[HN Gopher] The wrong way to switch operating systems on your se...
___________________________________________________________________
The wrong way to switch operating systems on your server
Author : ohjeez
Score : 48 points
Date : 2021-06-19 17:48 UTC (3 days ago)
(HTM) web link (figbert.com)
(TXT) w3m dump (figbert.com)
| gperciva wrote:
| Wow, that's much more technically advanced than I was as a
| teenager! Way to go!
|
| To print progress with tarsnap 1.0.39, send it a SIGUSR1 or
| SIGINFO. On FreeBSD, you can do this by pressing ctrl-t. On
| Linux, you have to use the unfortunately-named `kill` or
| `killall` command, such as
|
| killall -SIGUSR1 tarsnap
|
| https://www.tarsnap.com/tips.html#check-current
|
| (Note that Tarsnap is not responsible for naming the unix `kill`
| or `killall` commands.)
|
| In the unreleased git version of tarsnap, there's a `--progress-
| bytes SIZE` command, which prints a progress message after every
| SIZE bytes are processed.
|
| As a general note: the tarsnap-users mailing list is a great
| place to ask for tips. As you mentioned in your lessons learned,
| some of the options could have helped a lot (such as `--recover`)

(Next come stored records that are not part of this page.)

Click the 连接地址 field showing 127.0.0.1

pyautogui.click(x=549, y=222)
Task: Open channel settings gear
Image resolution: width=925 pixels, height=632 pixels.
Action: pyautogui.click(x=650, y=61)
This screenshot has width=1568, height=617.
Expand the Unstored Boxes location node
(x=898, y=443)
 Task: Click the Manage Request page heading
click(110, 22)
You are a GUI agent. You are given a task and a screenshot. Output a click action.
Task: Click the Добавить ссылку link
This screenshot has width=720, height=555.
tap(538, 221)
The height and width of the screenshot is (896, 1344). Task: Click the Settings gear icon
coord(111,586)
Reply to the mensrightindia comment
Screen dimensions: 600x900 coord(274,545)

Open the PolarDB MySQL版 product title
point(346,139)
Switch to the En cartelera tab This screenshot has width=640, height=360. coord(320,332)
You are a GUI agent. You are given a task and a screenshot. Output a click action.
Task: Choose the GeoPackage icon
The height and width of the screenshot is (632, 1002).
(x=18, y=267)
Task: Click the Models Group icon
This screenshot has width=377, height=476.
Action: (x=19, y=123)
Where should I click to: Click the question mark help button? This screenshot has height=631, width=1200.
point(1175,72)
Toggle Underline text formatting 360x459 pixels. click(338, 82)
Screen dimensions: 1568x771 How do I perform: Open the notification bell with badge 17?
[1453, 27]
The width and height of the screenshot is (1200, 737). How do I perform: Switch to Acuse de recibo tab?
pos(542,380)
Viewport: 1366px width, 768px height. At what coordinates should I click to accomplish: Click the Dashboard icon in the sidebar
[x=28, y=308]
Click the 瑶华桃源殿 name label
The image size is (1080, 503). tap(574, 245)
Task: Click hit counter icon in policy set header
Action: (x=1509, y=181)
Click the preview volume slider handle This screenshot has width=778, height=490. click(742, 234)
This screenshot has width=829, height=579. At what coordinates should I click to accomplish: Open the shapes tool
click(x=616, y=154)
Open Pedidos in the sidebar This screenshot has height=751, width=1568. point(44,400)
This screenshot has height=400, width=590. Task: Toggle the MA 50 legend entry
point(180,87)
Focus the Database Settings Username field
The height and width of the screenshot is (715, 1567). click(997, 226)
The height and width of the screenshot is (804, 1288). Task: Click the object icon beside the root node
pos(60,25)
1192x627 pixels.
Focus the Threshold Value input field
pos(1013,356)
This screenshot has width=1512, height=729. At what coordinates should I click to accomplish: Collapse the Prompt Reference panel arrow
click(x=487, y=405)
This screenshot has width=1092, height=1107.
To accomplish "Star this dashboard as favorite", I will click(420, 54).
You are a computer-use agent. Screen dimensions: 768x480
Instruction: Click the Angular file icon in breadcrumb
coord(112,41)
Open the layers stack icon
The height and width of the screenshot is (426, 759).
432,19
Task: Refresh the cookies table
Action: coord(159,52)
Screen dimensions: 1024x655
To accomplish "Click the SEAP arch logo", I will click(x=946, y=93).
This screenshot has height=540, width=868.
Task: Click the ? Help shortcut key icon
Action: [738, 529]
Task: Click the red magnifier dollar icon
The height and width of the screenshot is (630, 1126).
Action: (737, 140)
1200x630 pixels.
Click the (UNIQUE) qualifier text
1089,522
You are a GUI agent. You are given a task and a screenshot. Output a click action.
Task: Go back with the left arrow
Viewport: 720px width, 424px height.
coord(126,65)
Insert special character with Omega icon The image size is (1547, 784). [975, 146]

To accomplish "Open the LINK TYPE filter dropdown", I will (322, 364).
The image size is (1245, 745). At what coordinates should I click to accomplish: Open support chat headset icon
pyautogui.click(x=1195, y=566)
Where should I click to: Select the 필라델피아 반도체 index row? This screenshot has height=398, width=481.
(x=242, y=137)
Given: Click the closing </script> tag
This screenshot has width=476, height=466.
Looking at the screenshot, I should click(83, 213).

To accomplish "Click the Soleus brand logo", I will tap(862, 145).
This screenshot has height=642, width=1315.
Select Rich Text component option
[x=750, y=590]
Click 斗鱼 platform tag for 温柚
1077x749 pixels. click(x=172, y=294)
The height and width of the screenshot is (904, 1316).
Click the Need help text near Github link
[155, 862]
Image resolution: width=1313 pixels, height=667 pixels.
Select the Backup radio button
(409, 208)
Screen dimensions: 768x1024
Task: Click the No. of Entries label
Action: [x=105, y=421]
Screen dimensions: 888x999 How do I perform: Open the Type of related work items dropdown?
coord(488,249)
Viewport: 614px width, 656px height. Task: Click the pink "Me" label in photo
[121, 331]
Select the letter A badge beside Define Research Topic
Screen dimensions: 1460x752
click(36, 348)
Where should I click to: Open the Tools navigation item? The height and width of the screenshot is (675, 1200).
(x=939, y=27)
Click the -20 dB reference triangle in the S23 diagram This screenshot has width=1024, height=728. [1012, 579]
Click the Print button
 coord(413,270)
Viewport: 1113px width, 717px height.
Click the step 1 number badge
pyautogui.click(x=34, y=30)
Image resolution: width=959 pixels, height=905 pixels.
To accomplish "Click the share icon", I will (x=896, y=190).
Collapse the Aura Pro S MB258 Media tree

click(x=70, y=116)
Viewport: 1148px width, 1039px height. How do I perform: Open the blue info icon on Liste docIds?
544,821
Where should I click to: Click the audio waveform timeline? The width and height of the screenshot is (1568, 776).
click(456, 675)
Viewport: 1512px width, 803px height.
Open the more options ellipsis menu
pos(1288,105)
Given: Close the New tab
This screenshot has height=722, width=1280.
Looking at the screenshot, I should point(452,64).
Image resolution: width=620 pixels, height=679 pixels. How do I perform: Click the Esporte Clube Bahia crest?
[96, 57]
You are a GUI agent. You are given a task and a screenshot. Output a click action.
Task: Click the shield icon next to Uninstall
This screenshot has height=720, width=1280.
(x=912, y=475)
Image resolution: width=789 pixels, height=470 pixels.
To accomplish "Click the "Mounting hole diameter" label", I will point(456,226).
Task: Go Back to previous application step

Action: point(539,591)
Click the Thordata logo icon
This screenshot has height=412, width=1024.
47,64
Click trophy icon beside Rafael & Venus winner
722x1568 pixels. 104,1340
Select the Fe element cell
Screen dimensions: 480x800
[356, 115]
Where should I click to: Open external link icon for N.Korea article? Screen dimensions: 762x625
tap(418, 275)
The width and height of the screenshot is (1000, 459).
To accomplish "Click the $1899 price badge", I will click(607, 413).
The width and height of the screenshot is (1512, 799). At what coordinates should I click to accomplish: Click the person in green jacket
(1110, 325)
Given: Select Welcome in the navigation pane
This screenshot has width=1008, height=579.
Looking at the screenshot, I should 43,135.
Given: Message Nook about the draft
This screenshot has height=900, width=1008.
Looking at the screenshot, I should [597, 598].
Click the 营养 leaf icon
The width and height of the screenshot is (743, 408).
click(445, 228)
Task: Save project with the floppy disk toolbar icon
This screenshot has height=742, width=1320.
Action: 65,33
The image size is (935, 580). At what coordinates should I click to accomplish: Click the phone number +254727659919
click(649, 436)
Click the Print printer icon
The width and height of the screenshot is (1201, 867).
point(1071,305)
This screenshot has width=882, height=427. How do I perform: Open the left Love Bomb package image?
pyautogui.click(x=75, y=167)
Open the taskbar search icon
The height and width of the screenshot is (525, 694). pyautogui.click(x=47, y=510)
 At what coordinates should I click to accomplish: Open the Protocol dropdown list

| https://www.tarsnap.com/lists.html
|
| (Disclaimer: I'm employed by Tarsnap Backup Inc.)
| wildmanx wrote:
| > I woke and the backup was finished! I wiped the VPS
|
| Just this single line made me scream in horror.
|
| Let me get this straight. He launched some backup command, it
| didn't output anything for hours, he suspected it hadn't done
| anything, aborted with ctrl-c, and then learned that he aborted
| it at 90%. Wipes the partial backup, starts again.
|
| After _that_ experience, he blindly trusts the result of _the
| same tool_, blindly wipes everything? Wtf.
| wildmanx wrote:
| Spoiler: That's not even part of his "lessons learned".
|
| I know whom I won't hire for my company IT or devops or
| whatnot.
| bluehatbrit wrote:
| One of the articles they link off to about choosing a
| different provider explains that the author is a student. I
| think it's reasonable to assume they don't have much
| experience with this type of work. Hopefully they'll learn a
| lot from this process and maybe from the comments here as
| well. Maybe lets not write someone off before we understand
| more about their experience and background, especially after
| they shared an honest account of something they screwed up
| and learned from.
| gperciva wrote:
| Do you normally hire high school students at your company?
| abraae wrote:
| Brutal honesty can be a wonderful trait all of its own in a
| team however. We can assume the author is not a BS artist
| from his very candid self-evaluation. This is a good thing he
| should hang onto.
|
| "My haphazard strategy resulted in three days of stress and
| frustration as I clambered to restore a self-hosting empire
| that I myself had reduced to ash."
| argomo wrote:
| Plus he's able to reflect on his own mistakes and
| articulate what he learned from them. Would hire.
| nick__m wrote:
| Good idea to let him graduate from highschool before hiring
| him !
| sigmonsays wrote:
| i did things like this in high school tool...
| monkeywork wrote:
| Given you phrased this "for my company IT or devops or
| whatnot" I'm going to guess you have very little if any input
| into who gets hired into those positions, or at least
| shouldn't if you yourself don't know what the terminology for
| them should be.
|
| Secondly taking shots at people like this does not encourage
| people to share learnable lessons like this - instead it
| encourages them to hide it away. Again if you are person in
| management you'd think you'd know better than to encourage
| people to hide mistakes instead of owning them and learning
| from them.
|
| Finally - you do realize this is a kid right? Not some
| seasoned professional?
| klodolph wrote:
| These experiences are relatively common, we just don't see
| writeups that often. Kudos to the author for writing this up. I
| do disagree with some of the lessons here.
|
| You want to switch operating systems on your server?
|
| 1. Set up monitoring. If you don't have monitoring already, hack
| something together with simple scripts.
|
| 2. Start up a new server.
|
| 3. Migrate services and data from your existing server to your
| new server. Do this at whatever pace you feel is appropriate.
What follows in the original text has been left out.